Previous studies using NIRS in neonates at risk of hypoxic–ischemic brain damage have observed episodes of decreased cerebral hemoglobin oxygenation (Kurth et al., 2001; Tsuji et al., 2001; VanBel et al., 1993; Wyatt et al., 1986). However, NIRS use in clinical care has been hampered by the lack of oxygenation thresholds to detect hypoxia–ischemia for prognostic and therapeutic purposes. In adults, CBF and Sjo2 have been used to detect cerebral ischemia using threshold values to mark functional and structural neurologic impairment (Heiss, 2000; Hossmann, 1994; Schell and Cole, 2000). As CBF and Sjo2 decrease, functional activity of the brain becomes impaired first, followed by loss of structural integrity and tissue damage.

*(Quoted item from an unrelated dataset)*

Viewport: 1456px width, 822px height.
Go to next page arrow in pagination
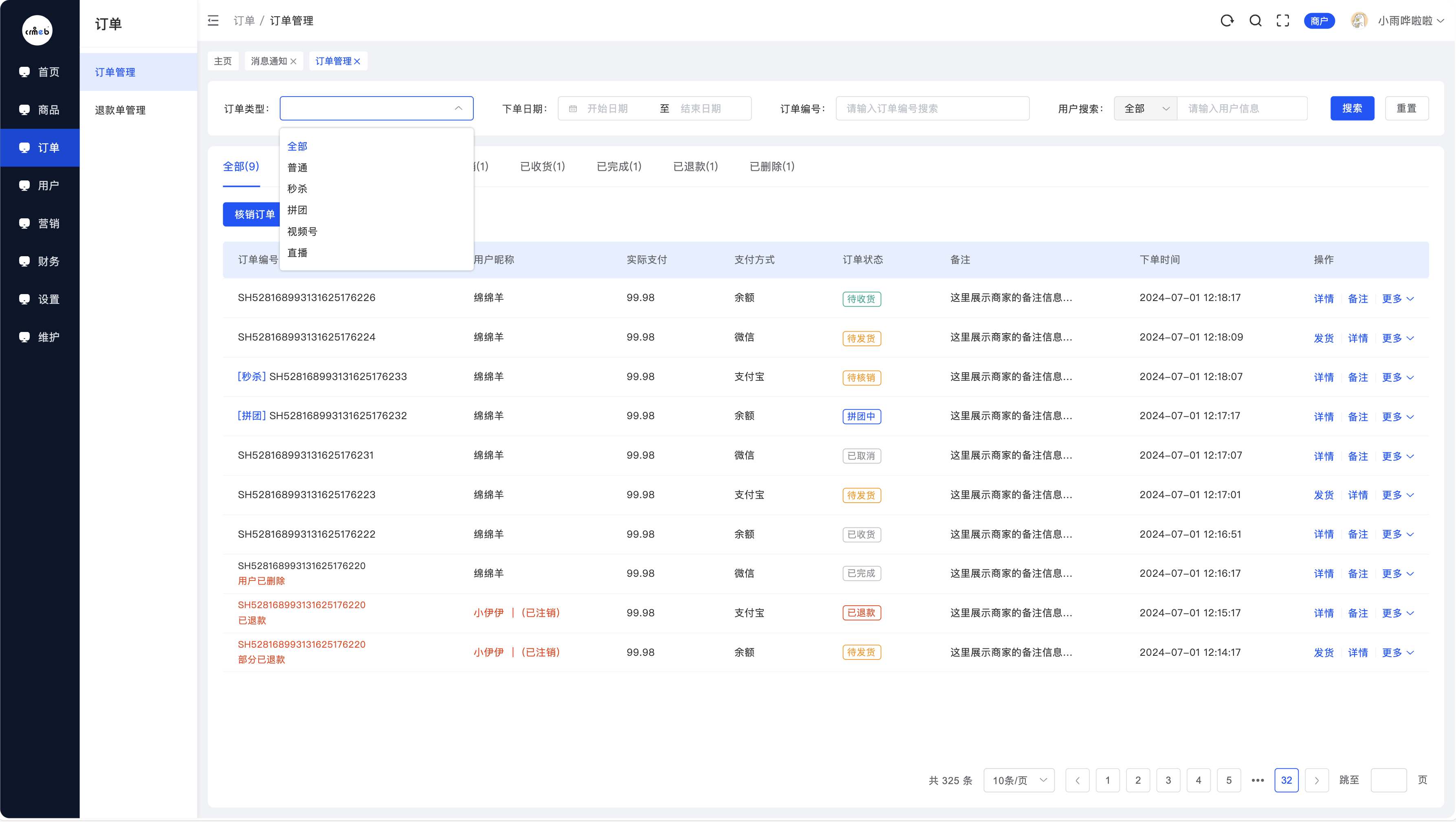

Functional activities include protein synthesis, lactate, EEG activity, ATP, and cell membrane potential, for which CBF and Sjo2 thresholds exist to mark change in each. We hypothesized the existence of functional thresholds for NIRS hemoglobin oxygenation. The present study sought to determine hypoxic-ischemic thresholds for NIRS Sco2 in terms of EEG, brain tissue ATP, and lactate concentrations, and compared these values with CBF and cerebral venous oxygen saturation (Svo2) in piglets.
MATERIALS AND METHODS
Surgical preparation
After approval by the Institutional Animal Care and Use Committee at the Joseph Stokes Jr. Research Institute, 60 5- to 10 day-old piglets weighing 2.1 to 3.8 kg were studied. Anesthesia was induced with intramuscular ketamine (33 mg/kg) and acepromazine (3.3 mg/kg) and maintained with intravenous fentanyl (25 μg/kg bolus, 10 μg · kg−1 · h−1) and droperidol (0.25 mg · kg−1 · h−1). Catheters were inserted into the femoral vessels to administer drugs and monitor arterial pressure (PXL; Stathum, Waltham, MA, U.S.A.), blood gases, pH, and hemoglobin concentration (iSTAT; iSTAT, Princeton, NJ, U.S.A.), and into the superior sagittal sinus to sample blood for Svo2 282 CO-Oximeter; (Instrumentation Laboratories, Lexington, MA, U.S.A.). Through a midline neck incision, the trachea was cannulated and lungs were mechanically ventilated with room air at normocapnia. The common carotid arteries were exposed and encircled with ligatures. Piglets were maintained normothermic during the study.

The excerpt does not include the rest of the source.